When the going gets tough, the tough get empirical.
So, we have a few prototypes, now what? How do we choose?
candidates
All candidates should run with blob support and appropriate block size, since these could potentially have non-linear effects.
- current mainline (baseline for comparison)
- against-base
- linear forward chaining
- linear forward chaining with skips or breaks
- classic revlogs ("classic" in that cmason is doing a bunch of playing around with different sorts of revlogs right now too; not in the sense that we use exactly this design, since for the prototype at least we're doing a few tricks differently)
A big question is how much tuning should be done on these. The goal is to get an idea of how the technique would perform in a "proper implementation", but without spending ages of time super-optimizing each possibility before we even know if it's worth it or not. So we should do the things that would seem to make a qualitative difference. E.g., it's probably worth making sure that netsync is smart enough to avoid reconstructing versions when actually unnecessary.
A big question: is it worth implementing the lookup-chains-by-rowid optimizations that drh suggested for these tests? In principle they should not affect locality much, since we are not VACUUM
ing, but avoiding traversing indexes should be a win of some magnitude.
- When profiling checkouts and pulls there doesn't seem to be a significantly amount of (wait-)time spent in things that look index-related for sqlite (An exception is when the database hasn't been
ANALYZE
d recently). It's possible that I'm not looking at the right callstacks though. - Matt Johnston
testing methodology
We should test both full pulls, and repeated incremental pulls, since the various methods may interact in complicated ways with repeated incremental pulls. (These can screw up disk locality in various ways, cause non-optimal ordering for forced delta linearization like classic revlogs do, etc.)
So, for each test dataset, we have a single db. Call this PRISTINE-0. From this, we use db kill_rev_locally
repeatedly to produce smaller and smaller dbs, PRISTINE-1, PRISTINE-2, PRISTINE-3, etc. PRISTINE-n+1 is produced by taking PRISTINE-n, and repeatedly running automate leaves
, picking a random item, and db kill_rev_locally
on it. I'm not sure how many revs we should remove each time, or how many of these sets we should generate. Note that the randomness here impacts reproducibility; either save these databases so everyone can re-run the tests using the same dbs, or specify the random seed used.
Up until this point, everything can be done with just a random mainline version of monotone.
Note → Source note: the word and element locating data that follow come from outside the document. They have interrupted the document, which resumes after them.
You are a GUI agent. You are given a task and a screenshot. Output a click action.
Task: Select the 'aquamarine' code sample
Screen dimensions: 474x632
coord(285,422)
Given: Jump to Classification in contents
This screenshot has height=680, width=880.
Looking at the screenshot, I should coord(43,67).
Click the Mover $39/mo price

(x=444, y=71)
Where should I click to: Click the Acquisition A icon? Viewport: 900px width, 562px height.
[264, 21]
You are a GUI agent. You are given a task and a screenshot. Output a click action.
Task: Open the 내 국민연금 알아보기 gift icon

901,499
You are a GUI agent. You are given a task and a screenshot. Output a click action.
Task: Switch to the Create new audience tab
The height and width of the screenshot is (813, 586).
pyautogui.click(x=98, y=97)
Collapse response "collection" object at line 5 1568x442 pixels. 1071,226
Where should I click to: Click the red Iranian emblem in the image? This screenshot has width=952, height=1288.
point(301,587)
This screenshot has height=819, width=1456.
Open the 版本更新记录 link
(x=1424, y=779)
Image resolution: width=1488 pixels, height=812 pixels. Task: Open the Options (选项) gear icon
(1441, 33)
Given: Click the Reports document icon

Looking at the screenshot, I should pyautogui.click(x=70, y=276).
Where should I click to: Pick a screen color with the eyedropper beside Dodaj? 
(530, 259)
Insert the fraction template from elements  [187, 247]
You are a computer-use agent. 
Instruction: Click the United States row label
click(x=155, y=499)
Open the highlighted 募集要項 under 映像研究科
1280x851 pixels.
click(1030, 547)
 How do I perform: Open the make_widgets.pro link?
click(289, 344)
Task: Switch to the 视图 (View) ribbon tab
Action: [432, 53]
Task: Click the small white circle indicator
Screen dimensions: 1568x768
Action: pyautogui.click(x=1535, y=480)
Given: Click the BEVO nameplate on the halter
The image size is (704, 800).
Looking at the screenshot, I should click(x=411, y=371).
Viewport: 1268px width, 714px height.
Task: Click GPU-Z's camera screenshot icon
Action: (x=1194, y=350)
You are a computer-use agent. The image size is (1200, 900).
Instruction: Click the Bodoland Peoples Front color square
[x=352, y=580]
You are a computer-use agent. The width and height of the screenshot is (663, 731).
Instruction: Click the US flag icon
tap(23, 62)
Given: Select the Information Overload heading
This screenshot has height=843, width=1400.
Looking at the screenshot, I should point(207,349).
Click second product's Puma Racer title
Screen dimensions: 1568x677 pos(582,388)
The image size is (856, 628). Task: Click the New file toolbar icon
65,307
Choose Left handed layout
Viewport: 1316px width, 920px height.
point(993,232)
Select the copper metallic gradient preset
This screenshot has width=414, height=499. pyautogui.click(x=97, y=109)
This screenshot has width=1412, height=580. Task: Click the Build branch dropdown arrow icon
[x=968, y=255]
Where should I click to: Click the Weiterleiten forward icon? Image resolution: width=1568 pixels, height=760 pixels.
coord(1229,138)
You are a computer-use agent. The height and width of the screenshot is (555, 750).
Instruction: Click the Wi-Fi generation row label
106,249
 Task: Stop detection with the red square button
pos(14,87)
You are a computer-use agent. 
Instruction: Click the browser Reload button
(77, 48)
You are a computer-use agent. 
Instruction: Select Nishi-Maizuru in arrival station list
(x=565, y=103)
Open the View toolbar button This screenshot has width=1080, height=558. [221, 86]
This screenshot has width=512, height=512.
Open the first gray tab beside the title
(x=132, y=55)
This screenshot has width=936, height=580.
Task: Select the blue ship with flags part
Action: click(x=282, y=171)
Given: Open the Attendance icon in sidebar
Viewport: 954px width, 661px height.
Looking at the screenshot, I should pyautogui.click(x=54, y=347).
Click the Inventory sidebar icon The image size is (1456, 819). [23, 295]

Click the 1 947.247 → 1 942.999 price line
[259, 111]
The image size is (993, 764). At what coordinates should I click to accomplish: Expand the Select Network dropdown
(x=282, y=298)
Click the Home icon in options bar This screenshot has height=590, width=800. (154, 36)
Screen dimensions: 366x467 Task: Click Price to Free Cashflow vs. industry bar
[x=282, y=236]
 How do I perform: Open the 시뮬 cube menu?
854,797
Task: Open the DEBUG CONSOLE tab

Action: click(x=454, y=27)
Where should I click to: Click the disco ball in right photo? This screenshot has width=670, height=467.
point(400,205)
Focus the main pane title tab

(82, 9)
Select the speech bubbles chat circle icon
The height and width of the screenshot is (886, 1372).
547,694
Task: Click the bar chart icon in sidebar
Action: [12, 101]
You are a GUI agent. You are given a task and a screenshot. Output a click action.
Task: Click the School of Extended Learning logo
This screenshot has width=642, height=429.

Now, for each n, serve up PRISTINE-n using mainline, and pull it into a fresh db using the version under test. Call the result TEST-n. These are the databases we will actually use for testing.
Now, measure the following things:
- pulling TEST-0 into a fresh database. Measure server CPU time, client CPU and real time, and bytes transferred. Measure size of resulting db (both
du
anddu -a
, for the revlog case), and time for a cold-cache checkout, and time for a hot-cache checkout. And time for a cold cachelog --diffs --last=20
, and same on hot cache. (To do a cold-cache checkout on linux, put the database into a separate partition, then umount that partition, re-mount it, and immediately run a checkout from it.) - pulling each of the TEST-n databases into a single database -- to simulate a user tracking a project by doing a daily incremental pull. Measure the size of the resulting db (
du
anddu -a
again), and time for a cold-cache checkout, and time for a hot-cache checkout, and hot and coldlog --diffs --last=20
. (Maybe measure the time each pull takes too?) Finally, measure the server CPU time, client CPU and real time, for doing a fresh pull from the incrementally pulled database. (This simulates the db a server would generally have, produced by incremental pushes.)
data sets
Some interesting ones:
net.venge.monotone*
net.venge.monotone* --exclude net.venge.monotone.contrib*
- xaraya core, modules, themes, languages -- http://mt.xaraya.com/ (many checkins, not so large a tree, I think)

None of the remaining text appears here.